An academic data mining project that uses machine learning to classify mushrooms as edible or poisonous based on their physical characteristics, featuring a comprehensive Jupyter notebook analysis and an interactive web application.
- Academic Information
- Project Overview
- Dataset
- Project Structure
- Methodology
- Quick Start
- Model Performance
- Web Interface Features
- Safety Warning
- Technical Stack
- Future Enhancements
Institution: West University of Timisoara
Faculty: Mathematics and Informatics
Course: Data Mining Project Big Data - Year 1
Project Authors: Patru Gheorghe Eduard and Mihoc Cristian
Year: 2025
This project demonstrates the complete machine learning pipeline from data exploration to model deployment:
- Data Analysis - Comprehensive exploratory data analysis in Jupyter notebook
- Model Development - Advanced CatBoost classifier with hyperparameter optimization
- Web Interface - Interactive Flask application for real-time mushroom classification
- Model Interpretability - SHAP analysis and feature importance visualization
The project uses a comprehensive mushroom dataset containing:
- 8,124 mushroom samples with 20 physical characteristics
- Features include: cap properties, gill characteristics, stem attributes, habitat, and seasonal information
- Target variable: Binary classification (edible vs poisonous)

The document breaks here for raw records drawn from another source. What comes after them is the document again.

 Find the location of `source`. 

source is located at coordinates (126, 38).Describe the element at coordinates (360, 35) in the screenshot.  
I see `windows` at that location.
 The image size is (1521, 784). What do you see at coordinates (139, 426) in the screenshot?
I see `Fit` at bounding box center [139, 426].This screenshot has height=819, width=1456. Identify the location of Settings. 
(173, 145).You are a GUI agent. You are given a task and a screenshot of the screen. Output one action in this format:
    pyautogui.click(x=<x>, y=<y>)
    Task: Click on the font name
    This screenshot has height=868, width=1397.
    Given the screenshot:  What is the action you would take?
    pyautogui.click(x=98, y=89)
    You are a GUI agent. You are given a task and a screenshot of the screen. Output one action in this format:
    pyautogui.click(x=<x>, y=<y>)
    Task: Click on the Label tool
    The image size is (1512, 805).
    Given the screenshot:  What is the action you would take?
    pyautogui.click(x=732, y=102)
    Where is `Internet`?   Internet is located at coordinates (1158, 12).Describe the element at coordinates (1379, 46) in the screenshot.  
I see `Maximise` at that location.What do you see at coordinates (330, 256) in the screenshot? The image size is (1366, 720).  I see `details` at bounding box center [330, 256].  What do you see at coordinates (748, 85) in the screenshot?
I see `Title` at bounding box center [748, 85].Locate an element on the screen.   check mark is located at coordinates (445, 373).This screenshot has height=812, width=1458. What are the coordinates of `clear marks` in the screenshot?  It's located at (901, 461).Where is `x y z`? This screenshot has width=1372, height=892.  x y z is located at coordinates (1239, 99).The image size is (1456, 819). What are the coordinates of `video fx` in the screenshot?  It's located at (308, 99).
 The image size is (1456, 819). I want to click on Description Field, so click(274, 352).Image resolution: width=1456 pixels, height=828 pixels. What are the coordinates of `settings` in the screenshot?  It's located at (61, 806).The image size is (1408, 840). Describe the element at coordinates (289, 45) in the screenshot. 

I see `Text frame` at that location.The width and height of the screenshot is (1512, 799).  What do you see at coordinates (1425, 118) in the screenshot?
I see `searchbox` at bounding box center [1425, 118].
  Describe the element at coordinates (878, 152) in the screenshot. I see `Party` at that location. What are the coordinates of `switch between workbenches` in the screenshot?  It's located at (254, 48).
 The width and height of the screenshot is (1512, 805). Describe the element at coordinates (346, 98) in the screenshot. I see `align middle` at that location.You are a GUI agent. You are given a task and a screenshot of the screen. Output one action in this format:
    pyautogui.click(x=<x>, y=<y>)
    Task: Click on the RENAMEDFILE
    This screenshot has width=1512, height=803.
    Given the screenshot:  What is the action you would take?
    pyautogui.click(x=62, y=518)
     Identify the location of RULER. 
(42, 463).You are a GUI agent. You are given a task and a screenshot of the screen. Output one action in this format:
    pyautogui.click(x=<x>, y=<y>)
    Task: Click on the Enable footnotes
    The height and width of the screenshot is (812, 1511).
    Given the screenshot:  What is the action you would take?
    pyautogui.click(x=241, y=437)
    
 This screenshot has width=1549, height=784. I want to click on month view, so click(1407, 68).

- Data source: Publicly available mushroom classification dataset
- Cap diameter, shape, surface, and color
- Gill attachment, spacing, and color
- Stem height, width, root type, surface, and color
- Environmental factors: habitat and season
- Physical properties: bruising, ring presence, spore print color
├── mushroom_classification.ipynb # Main analysis notebook
├── src/
│ ├── app.py # Flask web application
│ └── templates/index.html # Modern web interface
├── models/
│ ├── catboost_model.cbm # Trained CatBoost model
│ └── best_params.json # Optimized hyperparameters
├── data/
│ ├── mushroom.csv # Original dataset
│ └── mushroom_classification_results.csv # Detailed predictions
├── figures/ # Analysis visualizations
├── utils/
│ ├── feature_mappings.json # Feature encoding mappings
│ └── examine_model.py # Model utilities
└── requirements.txt # Python dependencies
- Exploratory Data Analysis: Missing values, distributions, correlations
- Data Preprocessing: Feature encoding, train/test split, categorical handling
- Baseline Model: Logistic Regression with one-hot encoding
- Advanced Model: CatBoost with Optuna hyperparameter optimization
- Model Evaluation: Confusion matrix, ROC curves, classification metrics
- Interpretability: SHAP values, permutation importance, feature analysis
- Algorithm: CatBoost Classifier (gradient boosting)
- Optimization: Optuna for hyperparameter tuning (10 trials)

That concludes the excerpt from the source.